6 thoughts on “Dreamland Books & Stories

  1. The original PROMETHEA series by Alan Moore, J.H. Williams III, and Mick Gray has long, extended sequences that blur dream and reality together.

    A HOUSE-BOAT ON THE STYX by John Bangs is a thought exercise where mythical and real characters all get together at a party and discuss things. This idea was examined briefly in GULLIVER’S TRAVELS, in the land of Glubbdubdrib.

    WHAT DREAMS MAY COME by Richard Matheson is a book about the afterlife, which has a dream-like quality. The 1998 movie adaptation doubles-down on the phantasmagoric imagery.

    PAPRIKA is a seminal anime about a psychologist entering people’s dreams to fix psychological problems, and it only gets weirder from there.

    PARANOIA AGENT is a violent and strange anime where a Jungian group-consciousness creates monsters whose various powers depend on who’s leading the narrative at the moment.

    A fan favorite, the SANITARIUM video game has the title character wandering around various dream-scapes, struggling to solve puzzles. Much of the experience is how your avatar appears as different characters in different worlds. The video-game adaptation of I HAVE NO MOUTH BUT I MUST SCREAM is more of a personal nightmare than a dream.
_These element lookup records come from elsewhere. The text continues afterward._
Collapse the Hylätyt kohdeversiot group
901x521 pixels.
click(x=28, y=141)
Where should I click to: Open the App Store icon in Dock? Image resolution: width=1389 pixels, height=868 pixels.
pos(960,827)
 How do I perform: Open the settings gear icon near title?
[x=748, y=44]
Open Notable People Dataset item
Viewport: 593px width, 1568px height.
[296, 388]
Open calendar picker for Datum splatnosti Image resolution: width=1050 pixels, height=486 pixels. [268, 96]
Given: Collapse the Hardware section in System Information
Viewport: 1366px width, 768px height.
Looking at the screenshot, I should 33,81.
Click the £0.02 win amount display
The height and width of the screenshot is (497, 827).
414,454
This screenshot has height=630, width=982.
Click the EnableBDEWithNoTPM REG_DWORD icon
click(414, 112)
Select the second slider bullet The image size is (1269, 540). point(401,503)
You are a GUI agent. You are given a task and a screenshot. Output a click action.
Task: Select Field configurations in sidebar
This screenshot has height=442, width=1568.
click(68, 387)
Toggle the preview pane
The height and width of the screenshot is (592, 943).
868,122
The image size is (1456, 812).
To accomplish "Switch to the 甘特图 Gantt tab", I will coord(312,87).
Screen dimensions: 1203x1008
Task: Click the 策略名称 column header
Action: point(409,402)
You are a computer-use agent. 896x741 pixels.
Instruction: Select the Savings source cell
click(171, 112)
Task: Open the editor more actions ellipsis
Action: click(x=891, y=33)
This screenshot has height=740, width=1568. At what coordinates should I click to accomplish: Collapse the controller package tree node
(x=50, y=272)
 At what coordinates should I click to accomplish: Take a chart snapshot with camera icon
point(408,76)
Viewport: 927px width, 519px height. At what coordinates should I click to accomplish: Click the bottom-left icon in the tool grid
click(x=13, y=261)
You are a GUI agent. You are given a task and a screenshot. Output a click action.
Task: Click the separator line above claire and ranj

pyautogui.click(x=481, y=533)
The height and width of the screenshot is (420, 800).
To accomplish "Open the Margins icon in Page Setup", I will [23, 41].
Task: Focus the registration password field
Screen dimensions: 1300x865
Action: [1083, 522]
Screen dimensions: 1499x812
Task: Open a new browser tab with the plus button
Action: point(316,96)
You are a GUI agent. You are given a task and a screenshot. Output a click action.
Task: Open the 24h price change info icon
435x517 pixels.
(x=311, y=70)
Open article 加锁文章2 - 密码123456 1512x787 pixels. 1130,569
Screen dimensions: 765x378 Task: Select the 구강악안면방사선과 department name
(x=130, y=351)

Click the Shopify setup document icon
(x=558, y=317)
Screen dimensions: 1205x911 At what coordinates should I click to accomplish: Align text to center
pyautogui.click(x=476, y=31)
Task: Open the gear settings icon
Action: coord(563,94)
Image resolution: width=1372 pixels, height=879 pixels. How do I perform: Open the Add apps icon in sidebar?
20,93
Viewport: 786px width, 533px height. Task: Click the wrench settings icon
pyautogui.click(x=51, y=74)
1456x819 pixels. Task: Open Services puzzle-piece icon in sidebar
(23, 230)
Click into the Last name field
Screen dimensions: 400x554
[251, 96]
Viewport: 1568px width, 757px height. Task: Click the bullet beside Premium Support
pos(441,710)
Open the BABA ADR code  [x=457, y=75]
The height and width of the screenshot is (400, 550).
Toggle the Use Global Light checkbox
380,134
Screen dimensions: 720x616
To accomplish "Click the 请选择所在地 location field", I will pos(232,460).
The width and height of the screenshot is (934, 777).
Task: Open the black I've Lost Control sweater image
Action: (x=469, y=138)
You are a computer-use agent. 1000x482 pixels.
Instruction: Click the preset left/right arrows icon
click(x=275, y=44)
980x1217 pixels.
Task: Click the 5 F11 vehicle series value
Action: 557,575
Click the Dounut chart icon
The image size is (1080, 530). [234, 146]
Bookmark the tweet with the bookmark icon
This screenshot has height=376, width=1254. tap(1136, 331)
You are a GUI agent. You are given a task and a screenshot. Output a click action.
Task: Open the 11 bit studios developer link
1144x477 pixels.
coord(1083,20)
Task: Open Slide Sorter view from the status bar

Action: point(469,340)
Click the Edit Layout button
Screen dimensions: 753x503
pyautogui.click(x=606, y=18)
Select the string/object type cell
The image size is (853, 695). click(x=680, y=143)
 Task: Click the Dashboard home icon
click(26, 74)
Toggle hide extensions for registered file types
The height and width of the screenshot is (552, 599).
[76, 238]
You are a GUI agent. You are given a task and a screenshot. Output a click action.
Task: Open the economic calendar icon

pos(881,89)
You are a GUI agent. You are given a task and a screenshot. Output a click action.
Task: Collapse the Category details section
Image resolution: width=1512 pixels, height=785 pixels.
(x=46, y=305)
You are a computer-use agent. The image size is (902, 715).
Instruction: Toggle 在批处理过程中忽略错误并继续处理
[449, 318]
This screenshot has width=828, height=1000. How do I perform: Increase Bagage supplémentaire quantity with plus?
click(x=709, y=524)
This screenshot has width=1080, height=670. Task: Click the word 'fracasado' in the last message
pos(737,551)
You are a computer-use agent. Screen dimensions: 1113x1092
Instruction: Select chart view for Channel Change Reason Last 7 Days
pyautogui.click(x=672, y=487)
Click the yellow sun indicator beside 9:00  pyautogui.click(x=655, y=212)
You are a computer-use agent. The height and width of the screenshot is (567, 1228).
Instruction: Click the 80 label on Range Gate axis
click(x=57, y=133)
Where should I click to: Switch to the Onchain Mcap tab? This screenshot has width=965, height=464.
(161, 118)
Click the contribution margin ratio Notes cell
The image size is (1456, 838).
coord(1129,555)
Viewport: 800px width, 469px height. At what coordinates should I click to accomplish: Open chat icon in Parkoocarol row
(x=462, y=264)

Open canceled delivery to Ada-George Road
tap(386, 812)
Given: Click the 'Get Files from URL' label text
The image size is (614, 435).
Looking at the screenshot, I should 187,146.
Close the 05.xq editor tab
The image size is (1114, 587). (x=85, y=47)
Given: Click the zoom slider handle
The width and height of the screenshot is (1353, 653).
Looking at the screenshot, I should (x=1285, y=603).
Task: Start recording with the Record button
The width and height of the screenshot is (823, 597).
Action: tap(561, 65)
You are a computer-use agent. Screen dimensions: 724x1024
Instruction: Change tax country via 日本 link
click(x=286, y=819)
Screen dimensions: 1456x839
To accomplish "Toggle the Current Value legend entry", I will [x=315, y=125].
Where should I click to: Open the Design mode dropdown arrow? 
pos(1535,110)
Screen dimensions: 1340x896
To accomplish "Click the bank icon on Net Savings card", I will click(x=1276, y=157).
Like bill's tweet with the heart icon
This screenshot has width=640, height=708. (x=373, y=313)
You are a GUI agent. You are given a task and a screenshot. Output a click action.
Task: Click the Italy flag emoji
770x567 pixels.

    The PERSONA series has normal characters entering a Jungian dream-like world, where they have strange powers, to fight monsters inspired by both myth and by psychology. The boss enemies are almost always a manifestation of someone’s subconscious.

    1. @Xin Jin Meng — Thank you so much!! I actually have another page for movies, where I mention Paprika and What Dreams May Come. I’ve never read Promethea (embarrassingly).

      My real blind spot is video games, so video game suggestions are great. Hopefully I can eventually come up with a full page list of Dreamlandy games.

  2. It may be worth to include “Hypnerotomachia Poliphili” from 1499, as it is a story about a quest within the dream. I haven’t read it, only learned about it from some novel I read couple years ago. Here’s summary on Wikipedia:
    https://en.wikipedia.org/wiki/Hypnerotomachia_Poliphili?wprov=sfla1
    The old partial English translation may be found easily online.

    Arthur Machen’s “The White People” as it is a story about travel to strange fantasy world, with fairytale atmosphere and underlying horror.

    1. @Krzysztof — I had never heard of “Hypnerotomachia Poliphili”!! :O Thank you so much!! I don’t know if “The White People” is quite Dreamlandy enough to count for me, though its vision of fairy-like creatures is in tune with the inhuman way I’m depicting fairies in the game.

  3. The artists Michael Hutter and Herve Scott Flament could be interesting for you.
    And I watched “The Secret Garden” right now, which has some dream-like elements, too.